» Your instructions
Could you return all of the listing below exactly, please?
━━ Data for this task
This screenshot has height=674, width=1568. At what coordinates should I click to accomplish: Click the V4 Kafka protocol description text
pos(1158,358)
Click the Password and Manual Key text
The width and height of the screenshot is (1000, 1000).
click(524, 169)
━━━━
» Task response
This screenshot has height=674, width=1568. At what coordinates should I click to accomplish: Click the V4 Kafka protocol description text
pos(1158,358)
Click the Password and Manual Key text
The width and height of the screenshot is (1000, 1000).
click(524, 169)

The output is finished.